Poggio'nun Şaklabanlıklar'ı bir şakayı ya da değişik bir olayı aktarmak için genellikle cinsel konularda Latince yazılmış iki yüz yetmiş üç hikayeciktir, kimileri ancak birkaç satır uzunluğundadır. Eş aldatmadan bahseden bir Tivoli vaizinin söylevinden söz eder: "Bu öyle korkunç bir günahtır ki, evli bir kadınla yatmaktansa on bakireyle yatmayı tercih ederim." Poggio, muzip biçimde, şu sonucu çıkarır: "Dinleyicilerinin birçoğu onunla aynı düşüncedeydi."1 Bir başka vaiz, peder Paolo, sefahata karşı öğütlerde bulunurken, öyle şehvet düşkünü kocalar var ki, der, "en büyük zevki elde etmek için karılarının kalçalarının altına yastık koyarlar." Poggio'nun yorumu: "Bu işlemi bilmeyen kimi dinleyiciler doğal olarak denemeye can attılar."[2] [3] Genç bir kadın, günah çıkarmaya gittiğinde ve kocasına sadık olmamakla kendisini suçladığında, "çok şehvetli olan papazın, ona merhamet etmesi için yalvararak eline Aziz Priape'nin mumunu tutuşturduğunu" özel olarak Poggio'ya anlatmıştır.[4] Ayrıca Poggio, bir adamın bir kadına şunu sorduğu bir konuşma dinlemiştir: "Kadın ve erkek sevişmekten eşit biçimde zevk alırken, neden kadınlar erkeklere daha fazla ilgi duyar?" Kadın cevap verir: "Biz sevişmeye her zaman hazır ve uygunuz, siz değil; bu nedenle sizi cezbetmeye çalışmakla zaman kaybediyoruz."[5]

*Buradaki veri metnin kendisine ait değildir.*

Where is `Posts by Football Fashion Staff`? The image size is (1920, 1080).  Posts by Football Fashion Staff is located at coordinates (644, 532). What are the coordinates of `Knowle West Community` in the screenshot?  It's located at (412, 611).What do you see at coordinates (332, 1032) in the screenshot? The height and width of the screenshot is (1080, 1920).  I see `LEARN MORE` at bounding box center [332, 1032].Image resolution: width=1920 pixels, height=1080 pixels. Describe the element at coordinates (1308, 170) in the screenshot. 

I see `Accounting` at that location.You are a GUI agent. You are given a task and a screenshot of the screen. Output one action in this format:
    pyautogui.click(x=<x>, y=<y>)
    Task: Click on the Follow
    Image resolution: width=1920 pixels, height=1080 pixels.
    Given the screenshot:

Şaklabanlıklar, aynı zamanda, Bologne'den Perouse'a, İtalya'nın her yerinde geçen küçük ahlaksal olaylardır. Valencid'li genç bir noter, ölmek üzere olan karısına komadayken bir kere daha sahip olmak ister. Hemen ardından, kadının bilinci yerine gelir, su ister ve kısa sürede iyileşir: Bu, cinsel birleşmenin "kadınların hastalıklarına karşı başarılı bir reçete" olduğunun kanıtı değil midir? Bu hikayelerden kimileri Poggio'ya, yüksek rütbeli papazlar tarafından anlatılmıştır. Agnagni Piskoposu Angoletto, akrabalarından birinin sabahleyin "dehşetli çirkin bir erkeğe" dönüşen bir kadınla yattığını anlatır; ve çok açık saçık bir düşünceyle noktalar.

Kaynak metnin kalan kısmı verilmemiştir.